> Exercise instructions: The answer must be every line of the records below that holds the word "section".

> Data supplied:

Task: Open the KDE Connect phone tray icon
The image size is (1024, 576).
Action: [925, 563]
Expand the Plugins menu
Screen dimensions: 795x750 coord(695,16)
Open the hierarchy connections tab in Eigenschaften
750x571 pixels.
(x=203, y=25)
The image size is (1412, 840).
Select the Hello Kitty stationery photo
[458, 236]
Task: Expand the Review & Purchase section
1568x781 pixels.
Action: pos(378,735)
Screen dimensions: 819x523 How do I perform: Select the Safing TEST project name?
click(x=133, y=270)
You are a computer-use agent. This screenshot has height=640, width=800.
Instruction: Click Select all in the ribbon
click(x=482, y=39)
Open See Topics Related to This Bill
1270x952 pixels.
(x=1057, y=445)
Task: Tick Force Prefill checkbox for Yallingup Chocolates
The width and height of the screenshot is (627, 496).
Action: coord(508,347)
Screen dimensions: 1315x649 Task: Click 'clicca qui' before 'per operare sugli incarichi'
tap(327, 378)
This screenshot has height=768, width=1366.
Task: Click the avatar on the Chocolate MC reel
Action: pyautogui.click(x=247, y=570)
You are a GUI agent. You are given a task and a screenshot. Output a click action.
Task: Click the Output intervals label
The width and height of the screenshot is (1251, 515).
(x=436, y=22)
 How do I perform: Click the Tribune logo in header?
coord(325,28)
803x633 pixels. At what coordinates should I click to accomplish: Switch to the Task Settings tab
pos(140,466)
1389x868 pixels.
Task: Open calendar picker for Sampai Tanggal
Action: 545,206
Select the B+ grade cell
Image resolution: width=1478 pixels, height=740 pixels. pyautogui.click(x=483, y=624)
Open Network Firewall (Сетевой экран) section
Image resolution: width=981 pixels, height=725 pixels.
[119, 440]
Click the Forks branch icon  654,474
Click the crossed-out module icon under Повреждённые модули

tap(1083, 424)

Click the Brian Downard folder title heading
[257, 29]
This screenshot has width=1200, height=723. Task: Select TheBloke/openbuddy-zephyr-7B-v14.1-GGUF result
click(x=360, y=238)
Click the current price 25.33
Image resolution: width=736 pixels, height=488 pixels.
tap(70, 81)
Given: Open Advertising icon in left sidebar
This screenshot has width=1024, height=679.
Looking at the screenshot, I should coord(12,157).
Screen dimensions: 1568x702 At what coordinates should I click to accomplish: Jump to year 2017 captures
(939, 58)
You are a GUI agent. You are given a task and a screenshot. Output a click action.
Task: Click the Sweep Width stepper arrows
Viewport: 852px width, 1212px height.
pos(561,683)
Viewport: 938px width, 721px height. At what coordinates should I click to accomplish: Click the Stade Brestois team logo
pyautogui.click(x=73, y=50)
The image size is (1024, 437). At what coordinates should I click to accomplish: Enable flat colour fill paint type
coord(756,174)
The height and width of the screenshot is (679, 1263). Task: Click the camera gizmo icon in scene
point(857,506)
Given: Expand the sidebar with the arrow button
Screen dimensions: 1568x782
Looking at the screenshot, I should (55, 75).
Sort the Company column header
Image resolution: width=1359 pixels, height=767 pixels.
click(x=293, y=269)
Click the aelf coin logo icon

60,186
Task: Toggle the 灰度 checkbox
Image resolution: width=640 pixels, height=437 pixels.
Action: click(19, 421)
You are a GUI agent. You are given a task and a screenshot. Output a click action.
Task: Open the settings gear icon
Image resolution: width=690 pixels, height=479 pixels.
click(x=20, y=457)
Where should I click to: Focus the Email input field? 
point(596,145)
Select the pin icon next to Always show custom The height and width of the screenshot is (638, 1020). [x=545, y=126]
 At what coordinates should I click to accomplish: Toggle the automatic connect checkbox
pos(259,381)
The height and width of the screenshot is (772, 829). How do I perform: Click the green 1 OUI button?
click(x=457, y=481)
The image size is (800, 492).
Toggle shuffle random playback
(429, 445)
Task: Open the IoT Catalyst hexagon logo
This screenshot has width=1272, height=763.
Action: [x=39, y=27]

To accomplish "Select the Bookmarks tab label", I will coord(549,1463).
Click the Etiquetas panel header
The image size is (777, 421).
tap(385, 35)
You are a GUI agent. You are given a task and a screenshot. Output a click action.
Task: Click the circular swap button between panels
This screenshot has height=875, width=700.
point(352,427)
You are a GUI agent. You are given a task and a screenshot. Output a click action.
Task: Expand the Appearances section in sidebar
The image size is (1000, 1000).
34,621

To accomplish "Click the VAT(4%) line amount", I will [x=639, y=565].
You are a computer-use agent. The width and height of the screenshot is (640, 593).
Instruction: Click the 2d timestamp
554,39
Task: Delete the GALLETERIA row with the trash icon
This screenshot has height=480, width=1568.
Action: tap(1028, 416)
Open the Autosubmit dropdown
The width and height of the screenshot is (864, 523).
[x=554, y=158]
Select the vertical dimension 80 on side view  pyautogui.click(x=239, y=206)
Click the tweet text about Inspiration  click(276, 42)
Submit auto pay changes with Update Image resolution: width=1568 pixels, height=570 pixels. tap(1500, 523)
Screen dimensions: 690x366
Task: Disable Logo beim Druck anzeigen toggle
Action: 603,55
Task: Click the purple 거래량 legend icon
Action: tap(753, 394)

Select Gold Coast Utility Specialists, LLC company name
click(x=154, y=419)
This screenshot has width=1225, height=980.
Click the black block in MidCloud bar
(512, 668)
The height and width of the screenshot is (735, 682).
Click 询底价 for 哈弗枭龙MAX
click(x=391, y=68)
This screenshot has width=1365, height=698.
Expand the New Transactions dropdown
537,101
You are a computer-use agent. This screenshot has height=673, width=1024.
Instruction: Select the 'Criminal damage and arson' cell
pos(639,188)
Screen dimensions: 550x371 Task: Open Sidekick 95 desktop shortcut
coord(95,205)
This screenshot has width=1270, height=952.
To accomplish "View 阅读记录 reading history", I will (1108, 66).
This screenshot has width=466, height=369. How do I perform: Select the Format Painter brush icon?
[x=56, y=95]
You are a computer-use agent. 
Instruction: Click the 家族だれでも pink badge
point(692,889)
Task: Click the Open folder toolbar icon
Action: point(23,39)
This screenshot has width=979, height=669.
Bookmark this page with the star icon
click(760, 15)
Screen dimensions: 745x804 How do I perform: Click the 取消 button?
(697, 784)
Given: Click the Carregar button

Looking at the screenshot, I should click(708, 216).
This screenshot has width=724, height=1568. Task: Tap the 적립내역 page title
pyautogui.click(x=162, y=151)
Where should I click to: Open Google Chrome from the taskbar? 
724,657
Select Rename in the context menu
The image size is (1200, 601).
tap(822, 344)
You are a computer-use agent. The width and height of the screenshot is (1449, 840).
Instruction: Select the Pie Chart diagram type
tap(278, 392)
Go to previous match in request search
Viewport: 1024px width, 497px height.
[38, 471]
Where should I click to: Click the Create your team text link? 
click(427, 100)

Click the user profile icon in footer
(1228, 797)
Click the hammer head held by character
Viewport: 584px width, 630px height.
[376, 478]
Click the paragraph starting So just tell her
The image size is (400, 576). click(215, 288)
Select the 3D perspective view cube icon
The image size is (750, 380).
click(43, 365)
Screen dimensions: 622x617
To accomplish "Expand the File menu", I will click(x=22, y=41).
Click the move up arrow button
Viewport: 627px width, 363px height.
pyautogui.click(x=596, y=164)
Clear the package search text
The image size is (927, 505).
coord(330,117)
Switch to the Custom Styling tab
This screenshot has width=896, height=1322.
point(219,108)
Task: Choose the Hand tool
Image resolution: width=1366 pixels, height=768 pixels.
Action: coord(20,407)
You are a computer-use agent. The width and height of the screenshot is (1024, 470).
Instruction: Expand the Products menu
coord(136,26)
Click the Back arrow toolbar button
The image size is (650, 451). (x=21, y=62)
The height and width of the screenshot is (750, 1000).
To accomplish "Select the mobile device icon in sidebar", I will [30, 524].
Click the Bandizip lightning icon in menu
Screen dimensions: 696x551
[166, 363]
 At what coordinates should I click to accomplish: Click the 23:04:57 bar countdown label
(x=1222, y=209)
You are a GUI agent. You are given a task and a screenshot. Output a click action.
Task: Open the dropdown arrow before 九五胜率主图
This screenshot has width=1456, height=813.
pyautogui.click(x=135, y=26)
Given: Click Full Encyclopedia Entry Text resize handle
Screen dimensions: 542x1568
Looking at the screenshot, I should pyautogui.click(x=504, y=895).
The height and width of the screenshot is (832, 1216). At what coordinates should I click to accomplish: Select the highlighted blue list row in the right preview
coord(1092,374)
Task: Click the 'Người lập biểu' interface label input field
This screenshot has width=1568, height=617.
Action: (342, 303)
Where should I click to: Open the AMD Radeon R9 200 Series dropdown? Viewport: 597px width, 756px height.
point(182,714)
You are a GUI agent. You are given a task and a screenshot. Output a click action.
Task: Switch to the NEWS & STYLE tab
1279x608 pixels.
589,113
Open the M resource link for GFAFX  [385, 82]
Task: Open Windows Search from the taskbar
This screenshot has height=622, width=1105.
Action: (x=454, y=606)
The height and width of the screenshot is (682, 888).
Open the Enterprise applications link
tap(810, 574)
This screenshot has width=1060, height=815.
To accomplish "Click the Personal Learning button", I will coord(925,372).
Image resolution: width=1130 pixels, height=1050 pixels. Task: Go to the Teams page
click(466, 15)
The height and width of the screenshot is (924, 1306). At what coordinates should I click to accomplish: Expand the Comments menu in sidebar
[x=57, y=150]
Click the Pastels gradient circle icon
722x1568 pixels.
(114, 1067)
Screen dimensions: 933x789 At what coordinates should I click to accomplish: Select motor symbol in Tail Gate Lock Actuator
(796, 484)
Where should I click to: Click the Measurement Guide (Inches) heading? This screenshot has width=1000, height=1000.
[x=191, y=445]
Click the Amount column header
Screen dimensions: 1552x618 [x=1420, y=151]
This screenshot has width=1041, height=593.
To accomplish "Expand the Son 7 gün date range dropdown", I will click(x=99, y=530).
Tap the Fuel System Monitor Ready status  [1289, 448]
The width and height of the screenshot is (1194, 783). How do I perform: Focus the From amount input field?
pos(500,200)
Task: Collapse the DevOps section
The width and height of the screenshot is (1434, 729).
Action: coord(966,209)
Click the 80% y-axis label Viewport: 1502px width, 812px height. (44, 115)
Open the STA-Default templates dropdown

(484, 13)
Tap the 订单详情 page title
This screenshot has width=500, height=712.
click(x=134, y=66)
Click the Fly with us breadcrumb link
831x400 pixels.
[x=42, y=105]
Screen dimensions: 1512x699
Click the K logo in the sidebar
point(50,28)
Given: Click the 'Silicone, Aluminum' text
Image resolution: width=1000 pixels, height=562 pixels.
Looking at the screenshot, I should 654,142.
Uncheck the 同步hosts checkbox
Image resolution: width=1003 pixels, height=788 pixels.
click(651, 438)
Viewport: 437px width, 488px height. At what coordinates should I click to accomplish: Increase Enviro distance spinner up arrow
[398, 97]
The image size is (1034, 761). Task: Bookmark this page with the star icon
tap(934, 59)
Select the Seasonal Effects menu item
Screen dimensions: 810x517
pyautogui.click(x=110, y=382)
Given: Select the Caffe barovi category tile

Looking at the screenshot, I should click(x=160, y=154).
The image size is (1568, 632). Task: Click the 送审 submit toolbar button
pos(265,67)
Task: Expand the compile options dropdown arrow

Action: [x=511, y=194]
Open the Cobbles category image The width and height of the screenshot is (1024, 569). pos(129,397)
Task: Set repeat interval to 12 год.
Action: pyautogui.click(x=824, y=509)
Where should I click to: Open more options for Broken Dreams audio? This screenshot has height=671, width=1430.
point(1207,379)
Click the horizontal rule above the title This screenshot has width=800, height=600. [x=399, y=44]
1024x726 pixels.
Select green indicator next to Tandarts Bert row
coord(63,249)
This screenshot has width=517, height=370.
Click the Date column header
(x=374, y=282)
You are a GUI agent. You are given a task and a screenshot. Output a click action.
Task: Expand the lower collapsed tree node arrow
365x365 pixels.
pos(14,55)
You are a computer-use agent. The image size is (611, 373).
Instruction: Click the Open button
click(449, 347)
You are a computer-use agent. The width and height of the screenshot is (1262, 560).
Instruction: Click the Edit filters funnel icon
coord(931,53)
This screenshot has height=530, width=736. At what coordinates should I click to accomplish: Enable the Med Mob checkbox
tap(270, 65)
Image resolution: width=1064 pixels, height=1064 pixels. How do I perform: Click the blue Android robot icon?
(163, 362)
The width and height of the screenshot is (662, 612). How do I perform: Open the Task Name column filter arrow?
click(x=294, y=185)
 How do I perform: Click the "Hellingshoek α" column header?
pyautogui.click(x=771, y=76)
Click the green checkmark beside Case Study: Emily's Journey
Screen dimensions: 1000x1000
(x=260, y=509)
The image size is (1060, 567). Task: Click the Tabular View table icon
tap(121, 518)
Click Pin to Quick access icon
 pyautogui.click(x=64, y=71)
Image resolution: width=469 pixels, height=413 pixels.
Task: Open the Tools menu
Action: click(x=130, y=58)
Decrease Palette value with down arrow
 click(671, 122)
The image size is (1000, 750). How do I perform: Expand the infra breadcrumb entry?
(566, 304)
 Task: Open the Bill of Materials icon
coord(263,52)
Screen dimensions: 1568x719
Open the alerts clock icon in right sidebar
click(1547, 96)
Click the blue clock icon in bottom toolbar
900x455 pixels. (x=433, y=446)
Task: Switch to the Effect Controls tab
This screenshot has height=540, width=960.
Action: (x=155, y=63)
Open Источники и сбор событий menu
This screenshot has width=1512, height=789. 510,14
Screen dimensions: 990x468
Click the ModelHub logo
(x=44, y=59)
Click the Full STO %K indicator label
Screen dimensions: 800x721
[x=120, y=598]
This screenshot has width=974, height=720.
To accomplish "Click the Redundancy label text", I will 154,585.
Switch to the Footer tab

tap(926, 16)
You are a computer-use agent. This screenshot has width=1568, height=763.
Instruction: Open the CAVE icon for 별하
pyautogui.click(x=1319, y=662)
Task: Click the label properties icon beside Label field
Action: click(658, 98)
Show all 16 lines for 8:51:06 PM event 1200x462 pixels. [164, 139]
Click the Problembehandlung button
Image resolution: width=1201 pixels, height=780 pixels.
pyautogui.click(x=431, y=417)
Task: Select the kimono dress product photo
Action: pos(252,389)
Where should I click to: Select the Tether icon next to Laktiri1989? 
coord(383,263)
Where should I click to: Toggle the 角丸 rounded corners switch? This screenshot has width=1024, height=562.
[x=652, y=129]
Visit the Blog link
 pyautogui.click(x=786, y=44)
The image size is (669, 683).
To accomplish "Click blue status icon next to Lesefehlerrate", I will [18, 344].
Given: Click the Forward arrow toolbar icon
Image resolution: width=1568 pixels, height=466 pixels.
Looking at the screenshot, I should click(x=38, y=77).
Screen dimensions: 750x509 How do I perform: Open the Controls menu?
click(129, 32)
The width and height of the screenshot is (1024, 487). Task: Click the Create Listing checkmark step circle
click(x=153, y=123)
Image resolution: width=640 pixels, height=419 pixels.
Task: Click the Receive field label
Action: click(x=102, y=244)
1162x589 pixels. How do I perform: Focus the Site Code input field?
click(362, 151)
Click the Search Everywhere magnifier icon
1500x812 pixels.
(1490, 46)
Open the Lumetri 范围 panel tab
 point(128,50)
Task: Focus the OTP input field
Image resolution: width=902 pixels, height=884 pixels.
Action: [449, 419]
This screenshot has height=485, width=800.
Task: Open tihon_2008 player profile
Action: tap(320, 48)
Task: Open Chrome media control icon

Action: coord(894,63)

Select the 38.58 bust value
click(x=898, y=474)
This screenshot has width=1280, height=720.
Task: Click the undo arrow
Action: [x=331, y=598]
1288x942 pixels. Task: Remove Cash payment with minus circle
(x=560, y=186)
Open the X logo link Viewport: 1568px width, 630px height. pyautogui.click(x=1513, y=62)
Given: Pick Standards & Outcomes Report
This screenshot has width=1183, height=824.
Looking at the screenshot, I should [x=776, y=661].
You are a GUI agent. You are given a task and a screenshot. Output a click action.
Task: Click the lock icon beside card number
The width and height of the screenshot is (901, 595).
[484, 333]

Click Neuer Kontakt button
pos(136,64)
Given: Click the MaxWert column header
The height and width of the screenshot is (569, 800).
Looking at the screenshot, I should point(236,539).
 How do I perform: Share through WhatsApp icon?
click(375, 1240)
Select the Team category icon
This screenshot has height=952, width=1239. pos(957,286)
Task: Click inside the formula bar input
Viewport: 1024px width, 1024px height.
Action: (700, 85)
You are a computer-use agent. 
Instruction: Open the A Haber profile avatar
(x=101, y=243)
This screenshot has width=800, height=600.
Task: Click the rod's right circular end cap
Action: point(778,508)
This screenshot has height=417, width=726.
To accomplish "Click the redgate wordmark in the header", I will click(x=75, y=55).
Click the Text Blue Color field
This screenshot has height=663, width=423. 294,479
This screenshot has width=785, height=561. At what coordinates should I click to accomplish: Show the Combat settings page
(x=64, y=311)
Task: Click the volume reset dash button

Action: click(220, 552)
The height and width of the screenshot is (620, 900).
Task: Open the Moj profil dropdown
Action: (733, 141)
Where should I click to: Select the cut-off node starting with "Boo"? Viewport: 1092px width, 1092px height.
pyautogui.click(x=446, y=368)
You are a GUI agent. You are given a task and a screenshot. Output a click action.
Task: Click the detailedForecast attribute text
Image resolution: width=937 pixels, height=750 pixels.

> Expected output:
Task: Expand the Review & Purchase section
Open Network Firewall (Сетевой экран) section
Task: Expand the Appearances section in sidebar
Task: Collapse the DevOps section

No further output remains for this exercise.